Only God Can Create

Satan has many disciples in this world. Some know him by other names, or worship him in spirit without recognizing his actual existence (e.g. Mammon). The irony, of course, is that the Devil is simply a posturer, or in modern parlance, a poser. And the presence of the Holy Spirit makes any single Christian more than his match.

A prime evidence of Satan’s weakness is that he is a mere created being, without any creative powers of his own. Although some would grant the Adversary a glory he does not own, the truth is that since his expulsion from Heaven, he has devolved into the Great Pretender.

C.S. Lewis never pretended to be a theologian (for whatever authority that debatable title might convey).
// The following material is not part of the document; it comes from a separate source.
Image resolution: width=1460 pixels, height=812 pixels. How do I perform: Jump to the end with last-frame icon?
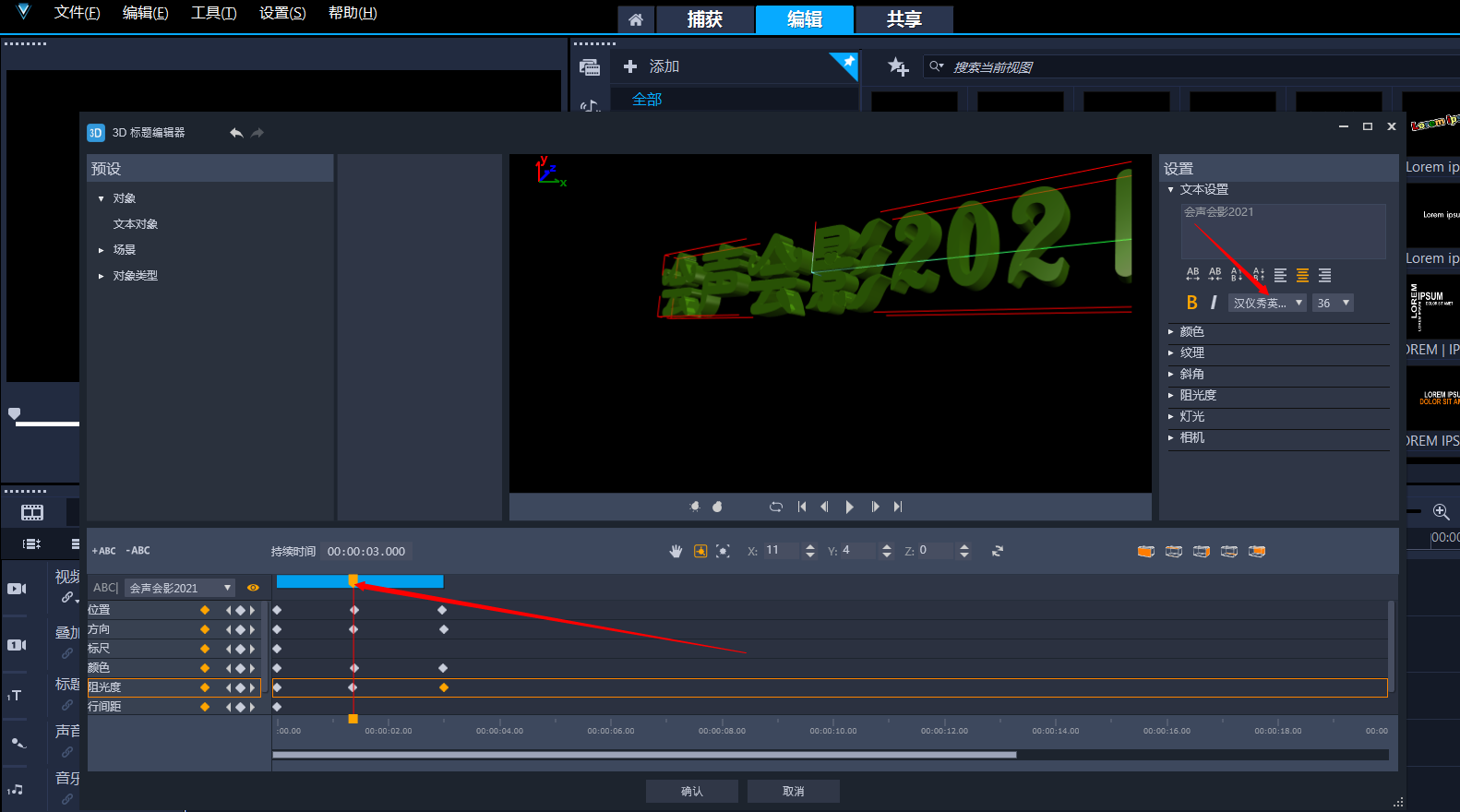898,507
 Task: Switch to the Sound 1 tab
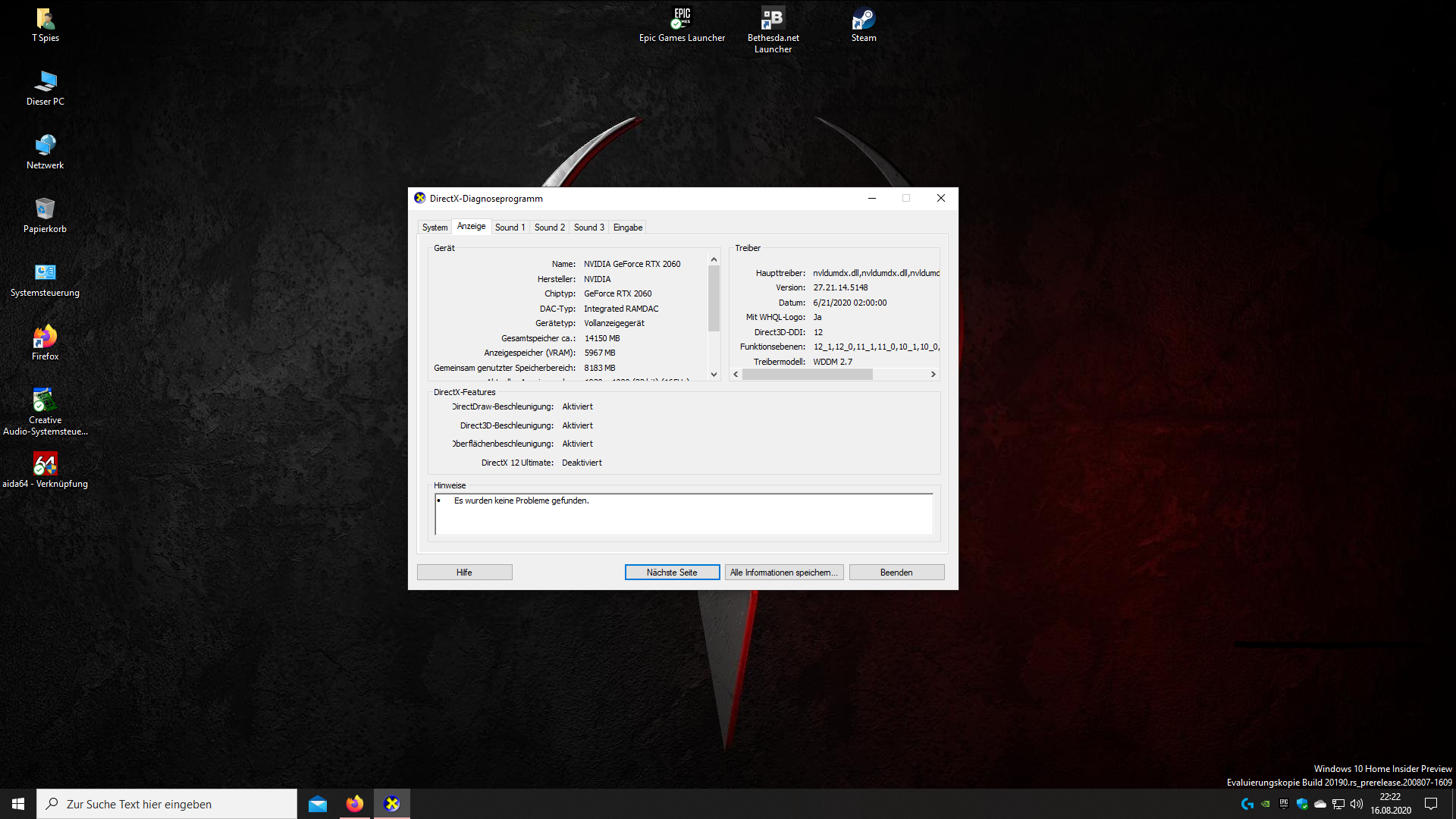click(x=510, y=228)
Instead, he was a brilliant disciple of Jesus with a sincere desire to follow the teachings of the Scriptures. Lewis certainly wasn’t infallible (and he has many critics who delight in pointing out that obvious fact).

Nevertheless, Lewis’ private insights on the subject of Lucifer’s noncreative limitation are right on the biblical target. Responding to a question posed by a reader, Lewis offered his opinion. 

Dear Mrs [Belle] Allen, I think it would be dangerous to suppose that Satan had created all the creatures that are disagreeable or dangerous to us for (a) those creatures, if they could think, would have just the same reason for thinking that we were created by Satan. (b) I don’t think evil, in the strict sense, can create.

It can spoil something that Another has created. Satan may have corrupted other creatures as well as us. Part of the corruption in us might be the unreasoning horror and disgust we feel at some creatures quite apart from any harm they can do us. (I can’t abide a spider myself.) (correspondence, 11 January 1954).

No, God alone creates . . . and redeems. The impotent Devil can never create, or rescue. His utter corruption results in an admittedly powerful spiritual being (a fallen angel) who is devoted to twisting, breaking, tainting, warping, spoiling, corrupting, rotting, perverting, and ruining all that God loves.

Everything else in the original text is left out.